Like, why did they have to stop making those cool microbuses right when pot finally became legal in a few states, man? That just totally harshes my mellow... but not as much as these link sausages will harsh yours:
- Speaking of harshed mellows, consider your laptop's fate at the border. Now contemplate that this is the sanitized-for-public-consumption version. Harsh, man.

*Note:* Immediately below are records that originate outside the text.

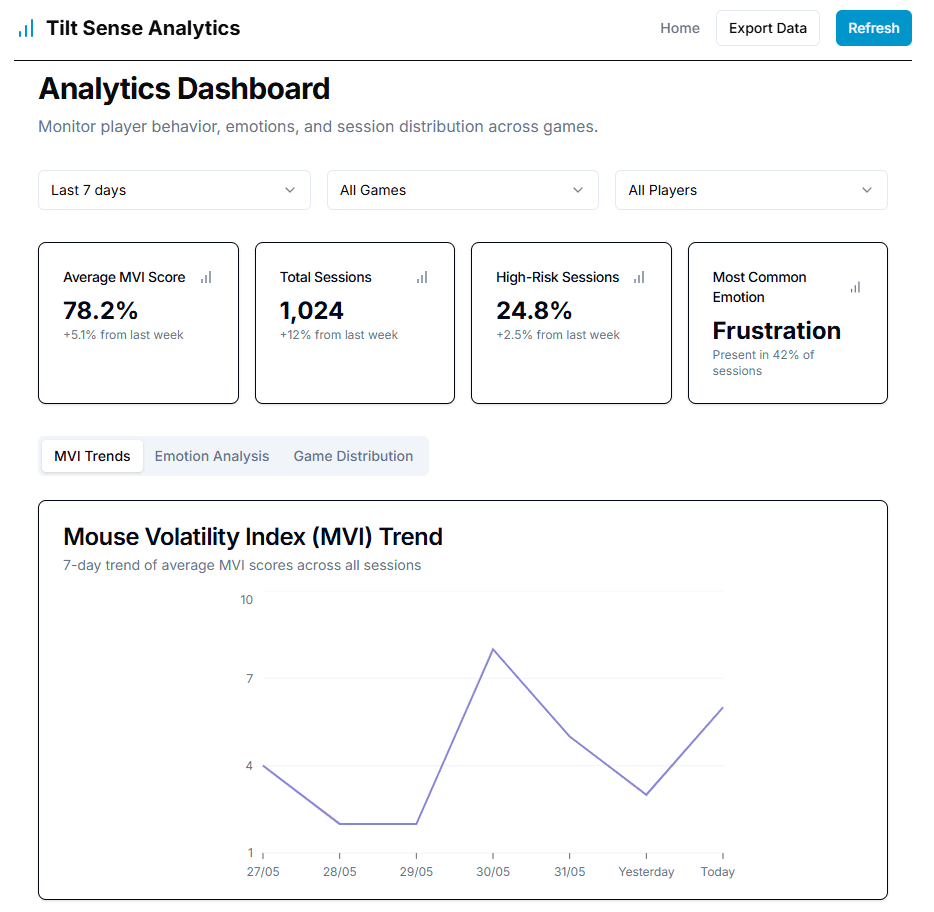Click the Frustration emotion label
The width and height of the screenshot is (934, 912).
(x=776, y=331)
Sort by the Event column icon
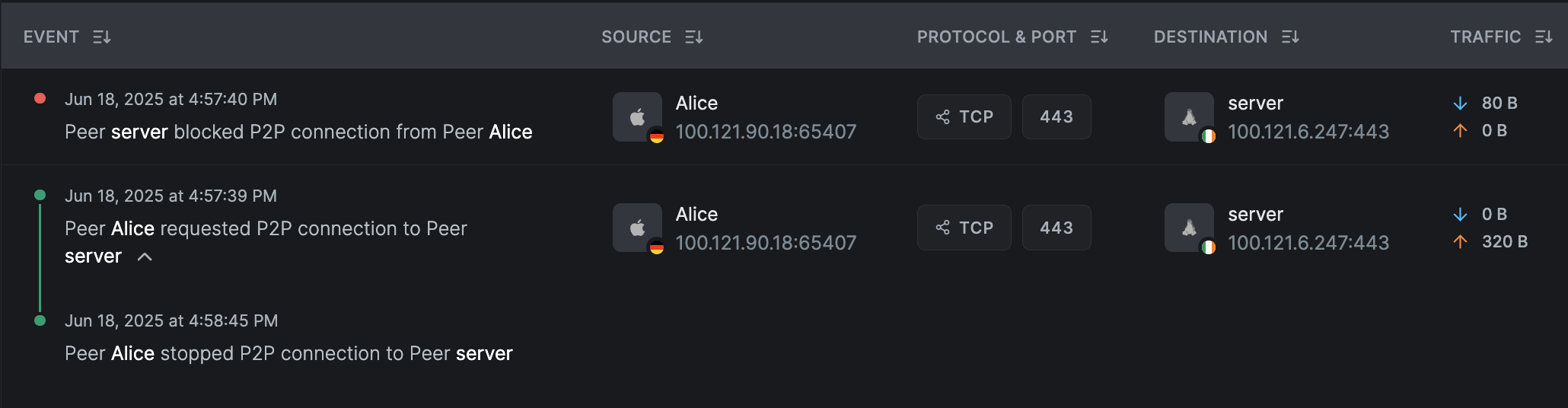This screenshot has width=1568, height=408. click(x=102, y=37)
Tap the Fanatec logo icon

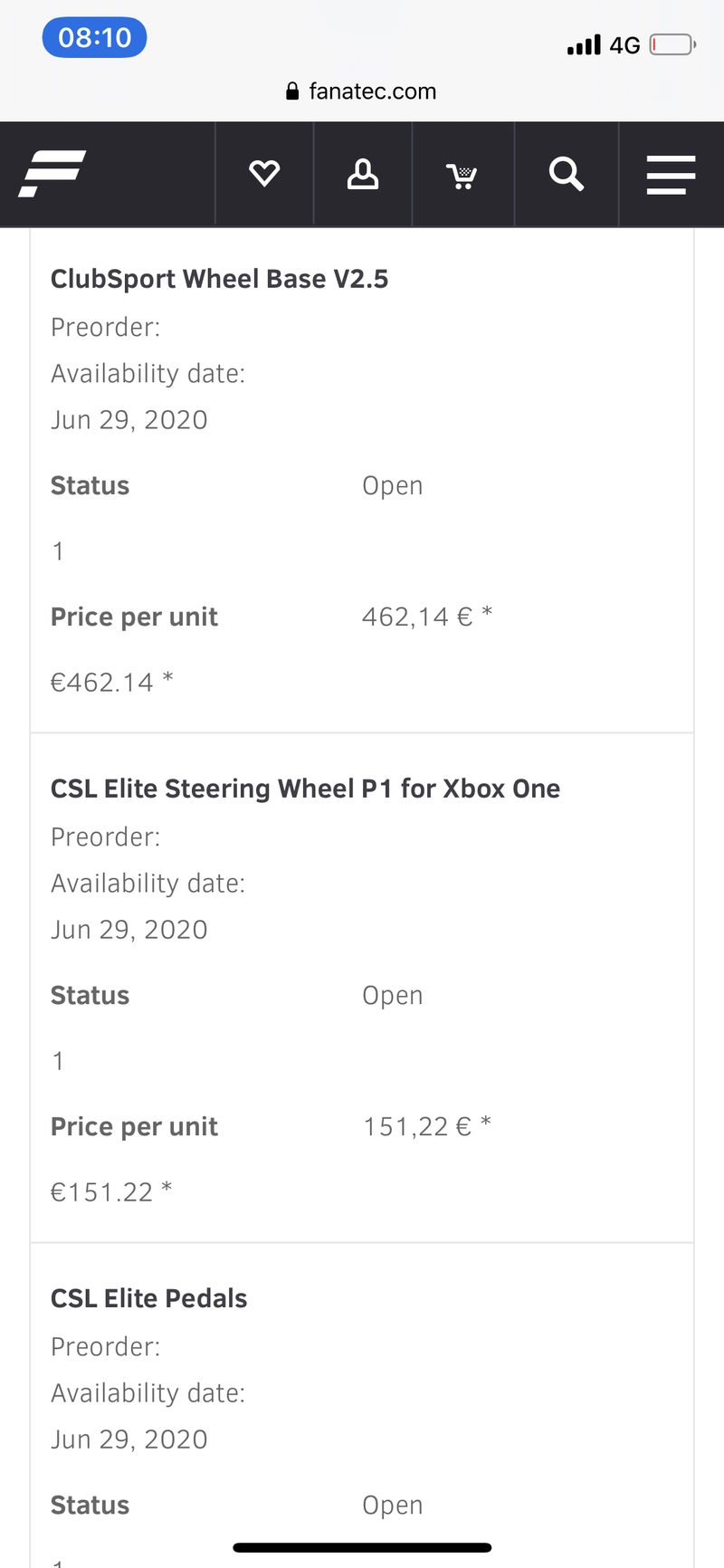(52, 173)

- When one asks first how many novelists may be attempting to write the great (or not-so-great-but-popular) American Novel, and combines it with the recent drop in the cost to "get published," it becomes so much more obvious why statistical studies of why so few books get finished are fundamentally flawed, and lead only to overcategorization a la Netflix. One of the reasons that I dropped Netflix in disgust after a two-month trial last year is that the system has no nuance to it whatsoever; another is that it presumes that what one desires for entertainment at time t holds at time (t+n), regardless of anything else... before considering how inaccurate many of the analyses of works are (no, Netflex, The West Wing season 2 episode 10 is not a "holiday story of redemption"). But then, that would require not just finishing the works, but grasping some context about them.

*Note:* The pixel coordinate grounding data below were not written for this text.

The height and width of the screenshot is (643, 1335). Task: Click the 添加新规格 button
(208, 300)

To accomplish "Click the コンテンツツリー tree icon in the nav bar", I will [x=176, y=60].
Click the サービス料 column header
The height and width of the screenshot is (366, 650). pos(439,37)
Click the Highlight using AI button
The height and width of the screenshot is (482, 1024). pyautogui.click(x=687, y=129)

- Kris Rusch accurately notes that "discoverability" and business plans are neither what they used to be nor what the marketing dorks claim they are or will become.
Yes, in some ways, the idiot pundits are right—only Beyoncé could have done this. But that’s because Beyoncé stands on seventeen years of work, and seventeen years building a fan base, seventeen years of a career that, with luck, will extend into the future.
And she built the album according to her vision.
Not, as so many of you keep asking me, on what she should have done or what someone else does. Her vision.
Because, in the arts, all we have is our individuality. The minute you try to do something the same way someone else did—from composing a story to choosing a genre to marketing your work—you’ve failed.
(italics in original, boldface emphasis supplied) This goes, in particular, for those who try to "write to market" — write more of what seems "hot" now. It's more possible than it used to be (when a "fast track" from a completed manuscript to public availability ranged from six weeks for certain hot-topic/celebrity-based works to the more-ordinary twelve- to eighteen-month editorial and production cycle), but unless you're both accurately assessing what makes things "hot" and writing at Erich Segal speed, you really can't do it and produce anything other than utter crap... let alone repeat it.
Now I have to go shovel the front walk... of falling leaves and pine needles.